17.1 Sampling and Monte Carlo Methods

Many ML goals:

  1. drawing samples from some probability distribution
  2. using these samples to from a Monte Carlo estimate of some desired quantity.

17.1.1 Why sampling

  • Sampling provides a flexible way to approximate many sum and integrals at reduced cost.
  • Intractable sum or integral, such as gradient of the log partition function of an undirected model.
  • We want to train a model that can sample from the training disrtibution.

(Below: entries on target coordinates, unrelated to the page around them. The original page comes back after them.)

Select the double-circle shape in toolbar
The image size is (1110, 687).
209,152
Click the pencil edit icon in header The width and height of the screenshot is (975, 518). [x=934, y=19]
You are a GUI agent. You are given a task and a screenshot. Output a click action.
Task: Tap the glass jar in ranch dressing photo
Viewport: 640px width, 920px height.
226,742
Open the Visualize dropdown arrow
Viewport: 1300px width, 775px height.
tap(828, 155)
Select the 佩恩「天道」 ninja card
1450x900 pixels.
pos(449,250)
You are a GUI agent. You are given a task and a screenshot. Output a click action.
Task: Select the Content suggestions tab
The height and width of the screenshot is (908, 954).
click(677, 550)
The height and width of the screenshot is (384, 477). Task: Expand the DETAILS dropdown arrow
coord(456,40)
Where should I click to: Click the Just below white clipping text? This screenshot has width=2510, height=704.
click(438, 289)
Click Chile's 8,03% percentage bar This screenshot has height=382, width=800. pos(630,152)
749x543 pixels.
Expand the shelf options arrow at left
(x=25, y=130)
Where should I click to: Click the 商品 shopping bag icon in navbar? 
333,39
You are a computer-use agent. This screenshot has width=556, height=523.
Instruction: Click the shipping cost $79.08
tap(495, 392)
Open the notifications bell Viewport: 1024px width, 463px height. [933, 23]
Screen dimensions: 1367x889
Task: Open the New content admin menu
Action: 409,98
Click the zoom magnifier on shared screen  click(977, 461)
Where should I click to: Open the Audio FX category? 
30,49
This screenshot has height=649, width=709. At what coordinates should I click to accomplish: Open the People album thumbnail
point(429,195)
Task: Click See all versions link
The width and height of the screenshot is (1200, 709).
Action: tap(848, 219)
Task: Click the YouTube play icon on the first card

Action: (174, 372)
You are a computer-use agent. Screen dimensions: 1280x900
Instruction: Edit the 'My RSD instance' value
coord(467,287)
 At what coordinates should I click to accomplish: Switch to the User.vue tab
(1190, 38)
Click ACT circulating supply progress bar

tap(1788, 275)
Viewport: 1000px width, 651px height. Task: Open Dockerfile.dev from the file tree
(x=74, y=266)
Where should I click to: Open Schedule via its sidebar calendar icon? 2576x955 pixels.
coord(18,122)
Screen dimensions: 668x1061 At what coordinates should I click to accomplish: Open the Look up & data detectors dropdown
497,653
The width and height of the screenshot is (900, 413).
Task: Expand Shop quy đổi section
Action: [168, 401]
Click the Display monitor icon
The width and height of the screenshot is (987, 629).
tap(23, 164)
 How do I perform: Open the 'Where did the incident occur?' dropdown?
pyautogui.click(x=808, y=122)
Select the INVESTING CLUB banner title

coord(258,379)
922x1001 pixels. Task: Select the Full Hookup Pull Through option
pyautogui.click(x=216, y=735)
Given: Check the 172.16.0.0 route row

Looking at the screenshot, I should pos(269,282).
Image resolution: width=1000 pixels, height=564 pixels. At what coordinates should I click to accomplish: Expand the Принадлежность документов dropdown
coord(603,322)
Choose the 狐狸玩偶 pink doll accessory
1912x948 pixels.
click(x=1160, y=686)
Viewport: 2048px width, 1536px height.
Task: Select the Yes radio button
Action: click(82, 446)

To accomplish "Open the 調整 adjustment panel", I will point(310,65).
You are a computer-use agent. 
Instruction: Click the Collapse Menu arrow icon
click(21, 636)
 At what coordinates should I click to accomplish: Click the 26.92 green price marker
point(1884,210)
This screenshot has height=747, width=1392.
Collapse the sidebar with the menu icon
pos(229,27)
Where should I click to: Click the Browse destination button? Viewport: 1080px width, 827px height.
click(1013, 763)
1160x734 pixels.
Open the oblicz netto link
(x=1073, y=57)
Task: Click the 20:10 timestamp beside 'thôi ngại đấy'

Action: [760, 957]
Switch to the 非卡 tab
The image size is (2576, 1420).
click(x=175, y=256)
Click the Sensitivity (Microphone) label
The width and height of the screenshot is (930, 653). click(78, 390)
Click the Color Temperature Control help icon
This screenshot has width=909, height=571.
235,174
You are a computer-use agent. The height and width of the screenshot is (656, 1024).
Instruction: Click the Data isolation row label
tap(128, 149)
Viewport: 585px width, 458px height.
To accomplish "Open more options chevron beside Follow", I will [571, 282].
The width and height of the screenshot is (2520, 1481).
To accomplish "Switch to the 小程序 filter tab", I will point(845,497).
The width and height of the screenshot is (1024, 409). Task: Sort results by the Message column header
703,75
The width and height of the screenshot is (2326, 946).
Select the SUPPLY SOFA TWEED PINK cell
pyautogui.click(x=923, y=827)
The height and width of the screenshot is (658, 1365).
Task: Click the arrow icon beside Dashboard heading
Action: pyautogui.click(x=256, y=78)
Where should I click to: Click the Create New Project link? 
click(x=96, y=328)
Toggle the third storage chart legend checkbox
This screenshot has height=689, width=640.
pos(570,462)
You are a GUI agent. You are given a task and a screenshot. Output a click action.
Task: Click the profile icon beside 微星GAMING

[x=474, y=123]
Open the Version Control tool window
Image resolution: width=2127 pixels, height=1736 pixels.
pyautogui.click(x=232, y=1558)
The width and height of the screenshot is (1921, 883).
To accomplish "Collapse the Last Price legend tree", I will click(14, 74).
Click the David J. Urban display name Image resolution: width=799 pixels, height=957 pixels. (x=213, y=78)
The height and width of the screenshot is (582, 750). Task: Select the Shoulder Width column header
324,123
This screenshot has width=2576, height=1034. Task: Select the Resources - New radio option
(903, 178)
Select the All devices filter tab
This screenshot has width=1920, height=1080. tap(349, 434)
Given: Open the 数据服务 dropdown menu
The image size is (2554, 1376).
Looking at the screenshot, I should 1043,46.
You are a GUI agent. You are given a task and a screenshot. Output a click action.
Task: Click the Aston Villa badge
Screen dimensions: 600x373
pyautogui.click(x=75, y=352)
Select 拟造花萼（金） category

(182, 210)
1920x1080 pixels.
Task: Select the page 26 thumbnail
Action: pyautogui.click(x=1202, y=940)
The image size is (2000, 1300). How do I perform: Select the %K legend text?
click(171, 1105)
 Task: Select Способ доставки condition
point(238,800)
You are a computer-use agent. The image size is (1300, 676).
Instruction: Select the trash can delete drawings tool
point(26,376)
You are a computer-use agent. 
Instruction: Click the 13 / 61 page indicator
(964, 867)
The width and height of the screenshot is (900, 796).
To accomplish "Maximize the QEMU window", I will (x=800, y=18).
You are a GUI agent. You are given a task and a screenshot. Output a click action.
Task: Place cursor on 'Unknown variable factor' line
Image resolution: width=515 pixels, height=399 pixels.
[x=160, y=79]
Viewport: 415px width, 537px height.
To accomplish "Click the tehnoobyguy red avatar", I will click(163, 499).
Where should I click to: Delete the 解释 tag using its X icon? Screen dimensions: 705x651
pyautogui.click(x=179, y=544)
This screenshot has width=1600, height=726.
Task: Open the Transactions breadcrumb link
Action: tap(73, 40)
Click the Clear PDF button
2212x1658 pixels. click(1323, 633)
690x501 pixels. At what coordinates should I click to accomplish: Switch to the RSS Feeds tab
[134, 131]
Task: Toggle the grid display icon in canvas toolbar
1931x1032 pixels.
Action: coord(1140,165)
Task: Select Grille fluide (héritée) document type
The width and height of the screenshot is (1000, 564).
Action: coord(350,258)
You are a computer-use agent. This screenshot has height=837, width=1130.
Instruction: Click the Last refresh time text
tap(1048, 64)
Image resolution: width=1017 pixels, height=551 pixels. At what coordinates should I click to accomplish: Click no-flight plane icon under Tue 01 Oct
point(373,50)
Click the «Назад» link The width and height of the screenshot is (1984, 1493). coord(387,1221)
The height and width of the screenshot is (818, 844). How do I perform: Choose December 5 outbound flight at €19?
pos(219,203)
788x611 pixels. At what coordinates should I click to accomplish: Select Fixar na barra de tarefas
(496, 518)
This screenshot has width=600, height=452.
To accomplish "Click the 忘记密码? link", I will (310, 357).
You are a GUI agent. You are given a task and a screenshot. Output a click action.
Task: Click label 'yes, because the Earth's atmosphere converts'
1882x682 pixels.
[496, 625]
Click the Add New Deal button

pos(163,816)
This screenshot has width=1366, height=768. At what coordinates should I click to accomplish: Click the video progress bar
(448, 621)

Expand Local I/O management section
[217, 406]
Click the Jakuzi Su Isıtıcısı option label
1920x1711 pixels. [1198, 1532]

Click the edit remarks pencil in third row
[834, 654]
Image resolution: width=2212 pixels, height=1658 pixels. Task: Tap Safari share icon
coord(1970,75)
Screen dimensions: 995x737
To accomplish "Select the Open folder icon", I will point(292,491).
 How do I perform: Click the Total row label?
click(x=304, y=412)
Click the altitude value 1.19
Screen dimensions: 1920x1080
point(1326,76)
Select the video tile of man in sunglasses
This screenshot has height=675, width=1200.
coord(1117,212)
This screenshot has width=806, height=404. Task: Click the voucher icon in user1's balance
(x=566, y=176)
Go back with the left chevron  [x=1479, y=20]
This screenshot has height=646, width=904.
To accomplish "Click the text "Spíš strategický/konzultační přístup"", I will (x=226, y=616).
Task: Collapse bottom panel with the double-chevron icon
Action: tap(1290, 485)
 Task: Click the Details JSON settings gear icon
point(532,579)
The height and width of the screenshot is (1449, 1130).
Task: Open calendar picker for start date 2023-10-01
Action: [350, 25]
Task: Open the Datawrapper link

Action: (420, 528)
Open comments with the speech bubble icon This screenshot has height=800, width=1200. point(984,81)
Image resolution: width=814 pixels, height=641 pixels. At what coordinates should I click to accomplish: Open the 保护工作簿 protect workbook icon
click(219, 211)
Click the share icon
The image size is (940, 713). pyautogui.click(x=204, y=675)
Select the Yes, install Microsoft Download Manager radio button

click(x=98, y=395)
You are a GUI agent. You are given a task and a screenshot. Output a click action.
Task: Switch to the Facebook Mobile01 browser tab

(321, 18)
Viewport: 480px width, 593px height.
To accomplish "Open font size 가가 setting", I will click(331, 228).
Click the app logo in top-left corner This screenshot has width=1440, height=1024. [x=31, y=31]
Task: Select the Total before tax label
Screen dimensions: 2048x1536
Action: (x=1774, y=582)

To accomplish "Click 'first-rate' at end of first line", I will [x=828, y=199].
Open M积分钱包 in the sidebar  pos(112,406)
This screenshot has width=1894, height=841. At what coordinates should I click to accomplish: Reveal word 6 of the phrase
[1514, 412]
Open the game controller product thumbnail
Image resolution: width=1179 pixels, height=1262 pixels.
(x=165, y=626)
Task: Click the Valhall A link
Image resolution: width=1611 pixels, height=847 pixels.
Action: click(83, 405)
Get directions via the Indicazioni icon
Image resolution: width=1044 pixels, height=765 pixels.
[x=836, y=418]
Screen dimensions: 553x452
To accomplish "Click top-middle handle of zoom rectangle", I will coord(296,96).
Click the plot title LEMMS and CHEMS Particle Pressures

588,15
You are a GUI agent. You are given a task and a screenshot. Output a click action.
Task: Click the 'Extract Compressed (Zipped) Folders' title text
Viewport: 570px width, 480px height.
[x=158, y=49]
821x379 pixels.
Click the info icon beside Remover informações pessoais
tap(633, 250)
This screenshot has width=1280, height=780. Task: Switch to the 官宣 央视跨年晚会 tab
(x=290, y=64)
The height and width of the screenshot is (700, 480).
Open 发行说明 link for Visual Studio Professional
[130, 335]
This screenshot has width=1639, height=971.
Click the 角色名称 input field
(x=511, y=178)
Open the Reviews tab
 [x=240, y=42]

17.1.2 Basics of Monte Carlo Sampling

The idea: view the sum or integral as if it were an expectation under some distribution and to approximate the expectation by a corresponding average. The sum or integral to estimate:

\[\begin{split}s = \sum_x p(x)f(x) = E_p[f(x)] \\ or \\ s = \int p(x)f(x) = E_p[f(x)]\end{split}\]

We can approximate s by drawing n samples \(x^{(1)}, x^{(2)} .... x^{(n)}\) from p and then forming the empirical average

\[\hat{s}_n = \frac{1}{n} \sum_{i=1}^{n}f(x^{(i)})\]

Properties of this approximation

\[E[\hat{s}_n] = \frac{1}{n} \sum_{i=1}^{n} E(f(x^{(i)})) = s\]

The law of large number, if samples \(x^{(i)}\) are i.i.d, then the average converges almost surely to the expected value:

\[\lim_{n \to \infty} \hat{s}_n = s\]

provided that the variance of the individual tarms, \(Var[f(x^{(i)})]\) is bounded.

\[Var[\hat{s}_n] = \frac{1}{n^2} \sum_{i=1}^{n} Var(f(x)) = \frac{Var[f(x)]}{n}\]

The variance \(Var[\hat{s}_n]\) decreases and converges to 0, so long as \(Var[\hat{s}_n] < 0\).

This result also tells us how to estimate the uncertainty in a Monte Carlo average or equivalently the amount of expected error of the Monte Carlo approximation:

  1. Compute empirical average: \(E(f(x))\)
  2. Compute empirical variance: \(Var[f(x)]\)
  3. Divide the estimated variance by number of samples n to obtain an estimator of \(Var[\hat{s}_n]\)

Review on Central limit thorem (3.9.3 P-62):

The central limit theorem shows that the sum of many independent random variables is approximately normally distributed. This means that in practice, many complicated systems can be modeled successfully as normally distributed noise, even if the system can be decomposed into parts with more structured behavior

So, the distrution of the average, \(\hat{s}_n\), converges to a normal distribution with mean s and variance \(\frac{Var[f(x)]}{n}\), allowing us to estimate the confidence intervals around the estimate \(\hat{s}_n\) using the cumulative distribution of the normal density.

All this relies on our abibilty sample from base distribution p(x). When it is not feasible to sample from p

  • use important sampling
  • form a sequence of estimators that converge toward the distribution of interest. This is the approach of Monte Carlo Markov chains.